Indiana Insurance Commissioner Stephen Robertson worried that amount of revenue loss could chase insurers from the Indiana market, leaving consumers fewer options. So he asked for a waiver that would delay implementation of the new rule. The U.S. Department of Health and Human Services is considering Indiana’s request.
The estimated refund amounts were calculated for Robertson’s agency this month, based on health insurers' most recent annual filings, to see how close insurers were to meeting new guidelines that require them to spend at least 80 percent of premium revenue on medical bills.
Only 19 of the 63 companies writing individual health insurance policies in Indiana have been meeting the 80-percent standard. The other 44 companies in the state would have to give rebate checks to their consumers to make up the difference between what they actually spent on medical care and the 80-percent threshold.
Those 44 companies cover 94 percent of the nearly 200,000 Hoosiers covered by individual health insurance.
The state’s behemoth, Indianapolis-based Anthem Blue Cross and Blue Shield, is fairly close to the mark, spending 76.6 percent of premiums on medical bills. At that rate, it would have to refund a total of $9.3 million to the nearly 115,000 people it covers under individual policies. Those refunds would amount to about $81.50 per person.
Indianapolis-based Golden Rule Insurance Co. would have to pay back $4.6 million to its customers, an average of $255 per person insured. Golden Rule, a subsidiary of Minnesota-based United Health Group, currently spends about 64 percent of premiums on medical bills.
One company already exceeding the 80-percent rule is American Family Mutual Insurance Co. It spends 83.4 percent of premiums on medical care, and so would pay no rebate.

Source material —

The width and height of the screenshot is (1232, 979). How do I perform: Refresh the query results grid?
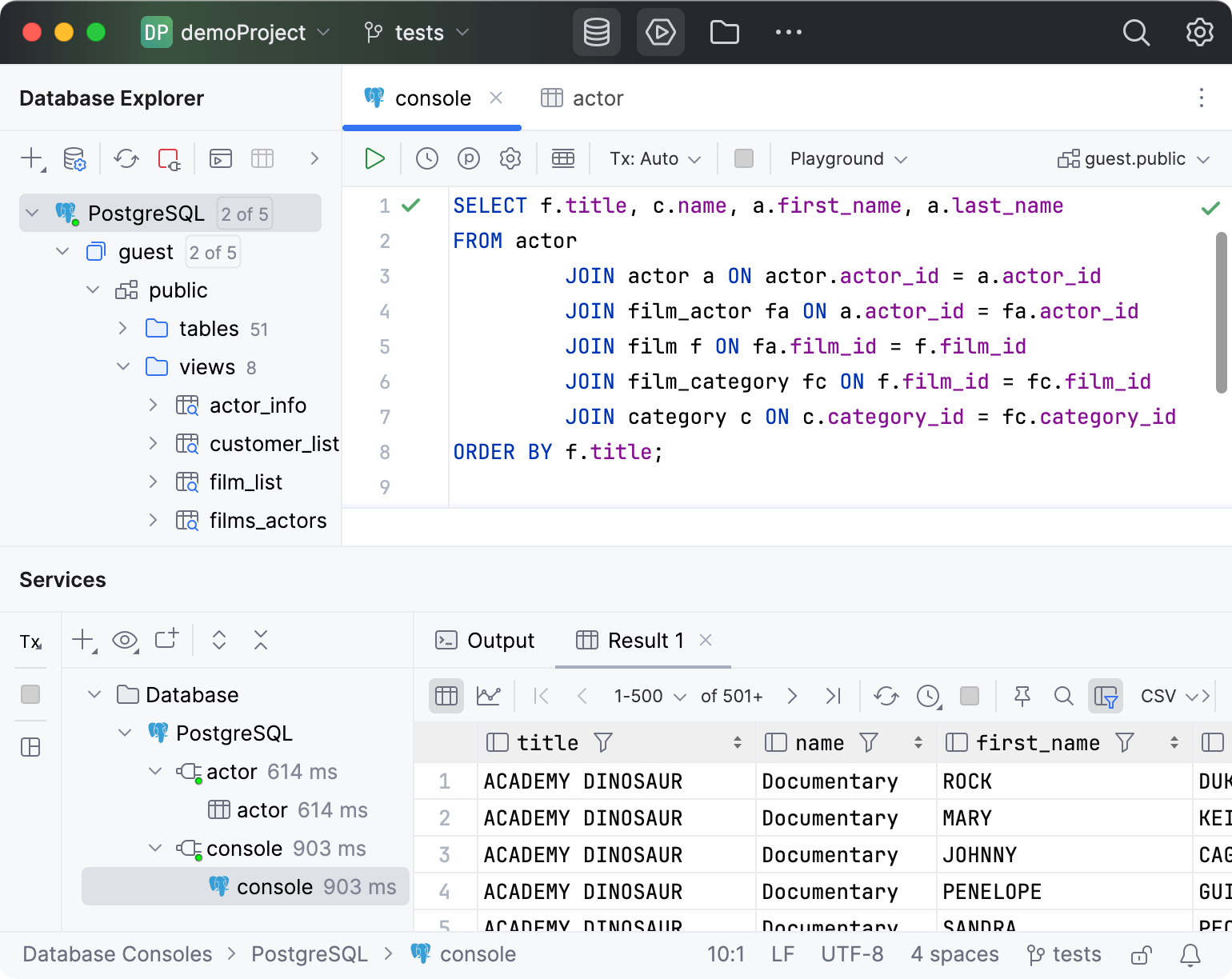(886, 696)
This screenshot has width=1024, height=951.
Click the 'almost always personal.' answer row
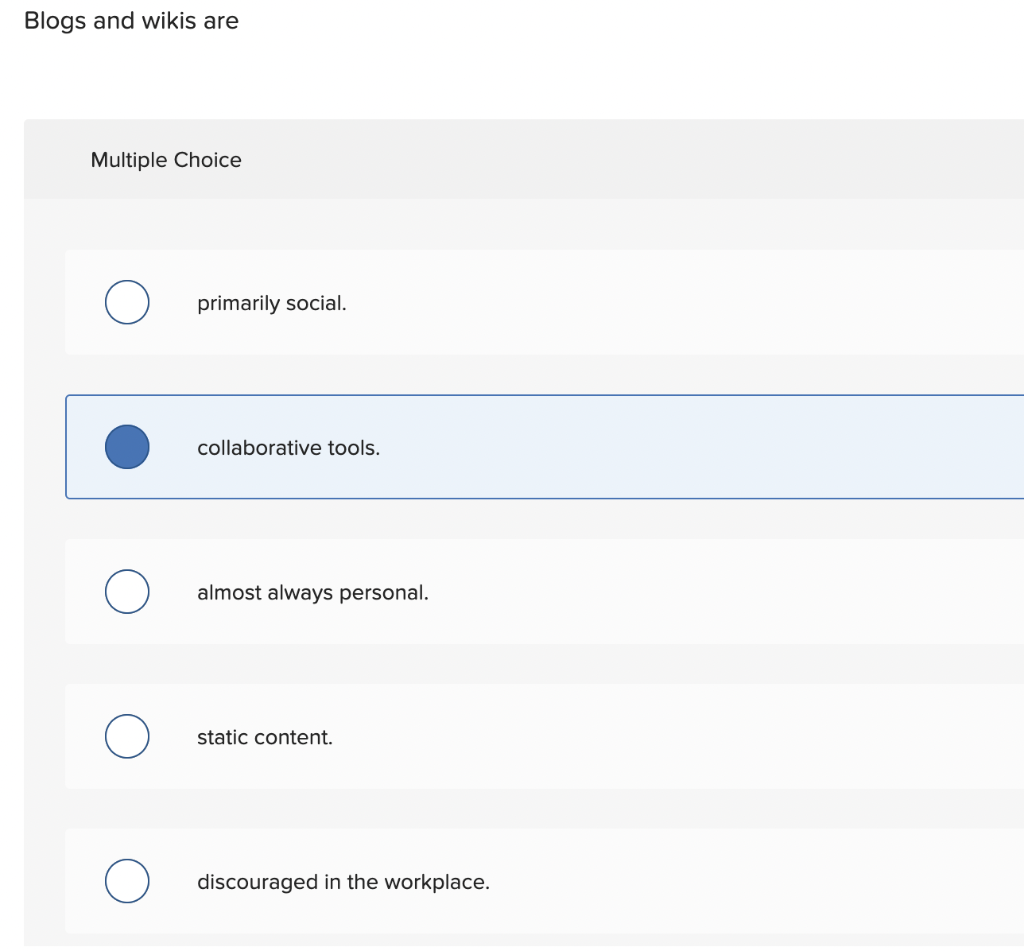500,592
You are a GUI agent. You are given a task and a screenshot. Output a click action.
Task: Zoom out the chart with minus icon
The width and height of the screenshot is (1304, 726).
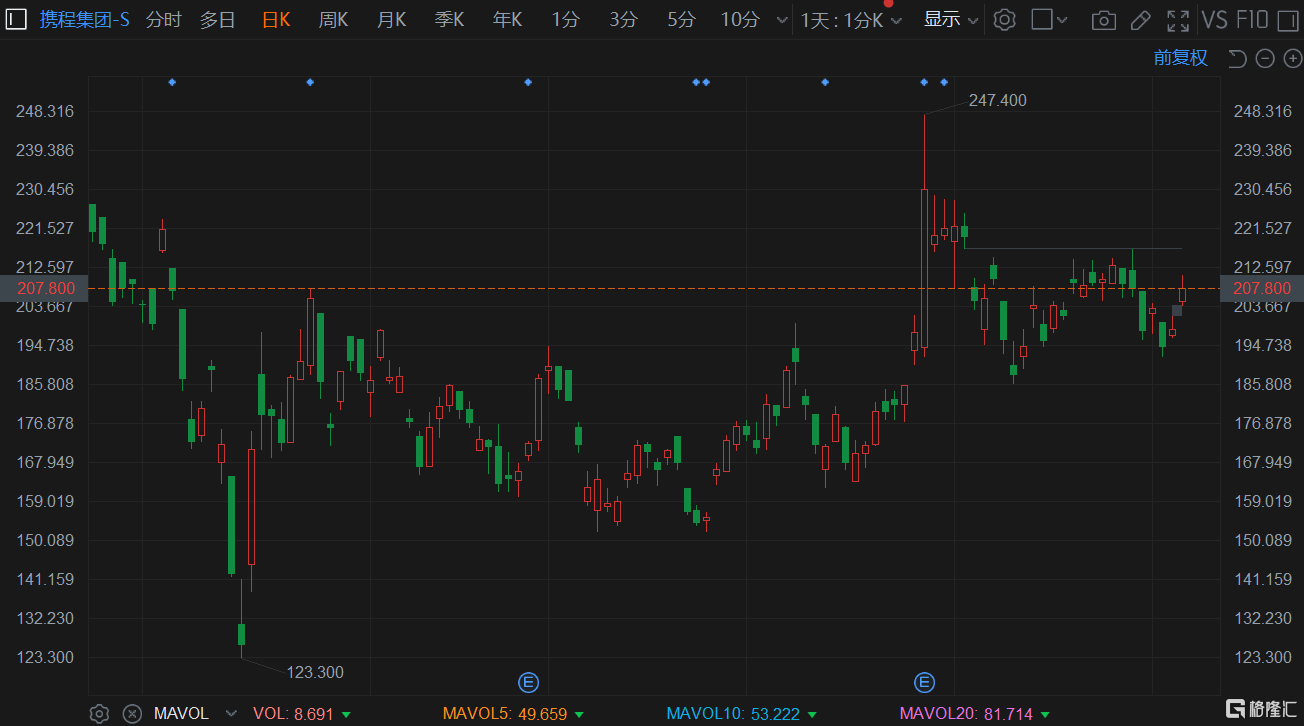point(1265,59)
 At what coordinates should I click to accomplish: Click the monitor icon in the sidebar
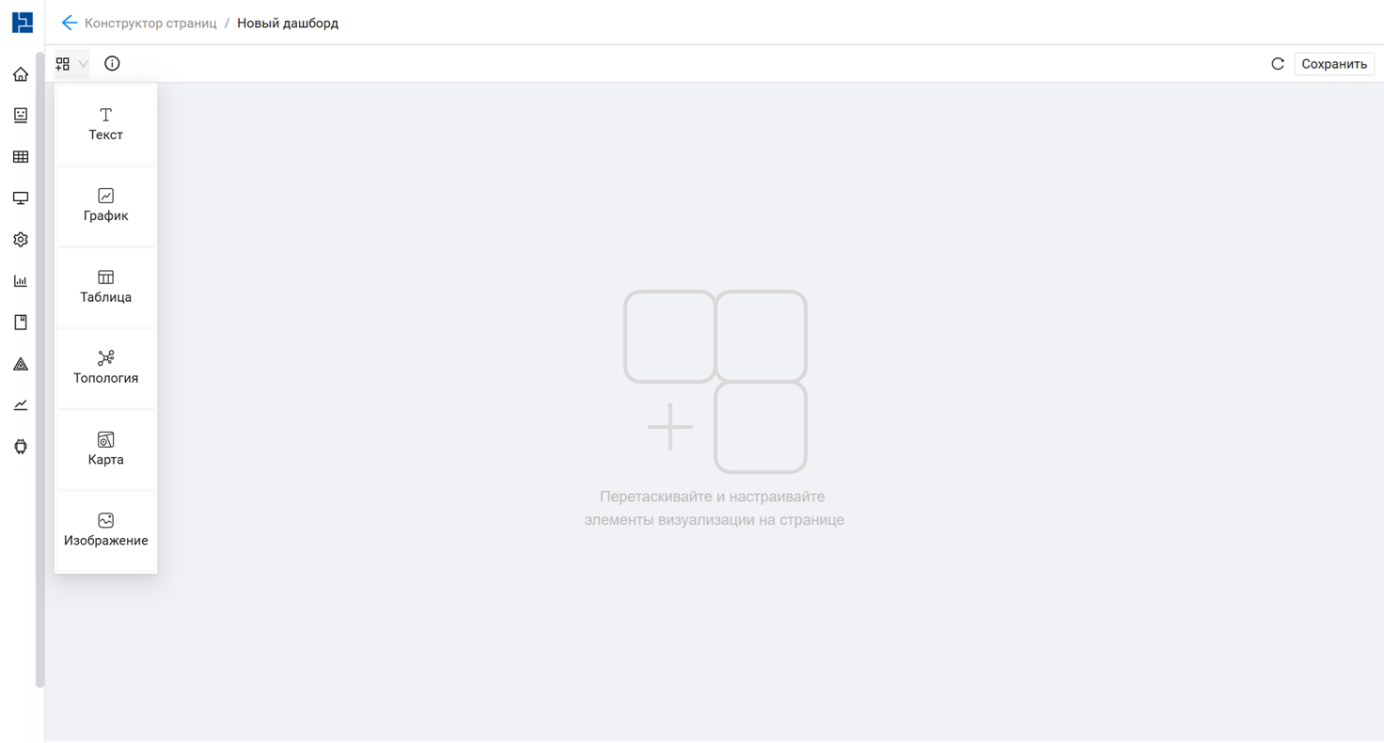click(x=20, y=198)
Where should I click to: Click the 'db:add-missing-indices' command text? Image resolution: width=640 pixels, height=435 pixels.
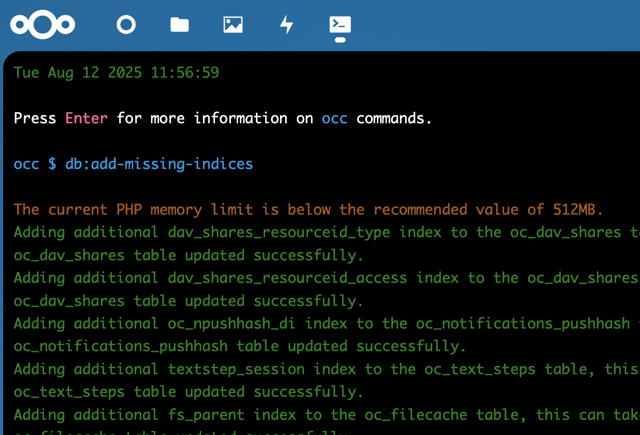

Using the information —
1. In the article on Indiana health insurance rebates, what share of premiums does Anthem Blue Cross and Blue Shield spend on medical bills?
2. Name every insurance company mentioned in the article on Indiana health insurance rebates.
3. Write the next part of the article on Indiana health insurance rebates, picking up after its final paragraph.

Your responses —
1. 76.6 percent

2. Anthem Blue Cross and Blue Shield, Golden Rule Insurance Co., United Health Group, American Family Mutual Insurance Co.

3.
Even though the medical-loss threshold took effect in January, rebates will not be paid out until next year based on 2011 data. But if the health insurers' spending rates remain steady throughout this year, total rebates would equal nearly 7 percent of the $423 million in annual premiums insurers have been charging. To avoid paying rebates, insurers must reduce their prices or enrich their benefits.
Robertson clearly does not like the new law, called the Patient Protection and Affordable Care Act. He worries that some insurance carriers will stop competing in Indiana.
“Like the rest of Gov. Daniels’ administration, our agency continues to fully support the lawsuit filed by Attorney General Greg Zoeller on behalf of our state that challenges ACA’s constitutionality, but if it remains the law of the land, I must do everything in my power to protect Hoosiers and the health insurance market from its unintended consequences,” Robertson said in a statement.
He said nearly 10 percent of insurers offering individual policies in Indiana already have decided to leave the state.
So Robertson wants HHS to phase in the 80-percent rule, beginning at 65 percent this year and not rising to 80 percent until 2015. In addition, he wants the 80-percent rule waived for new market entrants until 2015.
Robertson also wants consumer deductible health plans, such as health savings accounts, to be exempt from the 80-percent rule indefinitely.